Continue the interview on Zimbabwe and the Obama presidency from the point where it stops, before the items.
____ EXTRACT PROVIDED
But also I think options
for Zimbabweans who could go out of the country as economic and
political refugees are going to shrink even further, so there is
going to be a lot less patience. I don't think we should focus
more on whether or not Mugabe will agree or not. I don't think
he has any particular choice at the moment. I don't think
that his African colleagues within SADC and the African Union broadly
are going to be tolerating a lot his gamesmanship that we have seen.
Gonda:
What about the historic election victory of Barack Obama as America
's first black President. Obviously he has so many problems
to deal with in his country and the rest of the world but what sort
of implication would an Obama presidency have on a country like
Zimbabwe ?
Kagoro:
I think it recreates hope that has long been lost in electoral democracy,
liberal democracy. Liberal democracy of course does not always result
in economic redistribution. So in a sense I think what the Obama
victory does is the symbolism and creates the impression that you
don't necessarily have to have war credentials to run a country,
because America like Zimbabwe had been fixated with this war veteran
issue.
Secondly, Obama is fairly
young and so it begins to push parameters of the need for the youth
of the continent and of Zimbabwe to enter politics and play a critical
determinant role.
And the third issue of
course is that there will be a renewed focus on the end to tyranny,
despotism, dictatorship and human rights violations and many are
going to find themselves pretty lonely if they do not comply with
these increasing global expectations. And we don't just see
it as an Obama victory we see it in its symbolic form as a history
being made for the entire black race.
So one can celebrate
the Obama victory - be cautious of the limitations of structural
economic change. But structural economic change has often relied
and dependent on the energising of a people and creating the impression
that their potential can be tapped towards a positive end. Presently
the potential of Zimbabweans has been dissipated and the positive
energy required to recreate a country - a country's
vision and a country's impetus towards its self development
has been squandered by cheap politics and sometimes just bad management,
corruption and brutality
Gonda:
Do you see him implementing the same policies as President Bush
where Zimbabwe is concerned - you know the sanctions or do you see
him intensifying the diplomatic effort with the African Union or
SADC to apply more pressure on the regime?
________
____ RECORDS SHOWN
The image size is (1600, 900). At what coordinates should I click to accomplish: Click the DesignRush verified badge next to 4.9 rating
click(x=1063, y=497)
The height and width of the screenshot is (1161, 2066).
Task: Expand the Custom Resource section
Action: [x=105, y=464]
________
#### RESPONSE:
Kagoro:
I think that the dilemma of America politics is Obama only assumes
real after the 20 th of January in 2009 and American policy shifts
rather slowly - I think this is the burden of their democratic
system. So there is unlikely to be a shift in the Bush policies
at least in the immediate sense. But Obama as an individual has
shown a disposition towards diplomatic engagement, subtle forms
of pressure and also the ability to give due recognition to bodies
such as the African Union and other actors who could actually bring
about positive processes that might facilitate change in Zimbabwe.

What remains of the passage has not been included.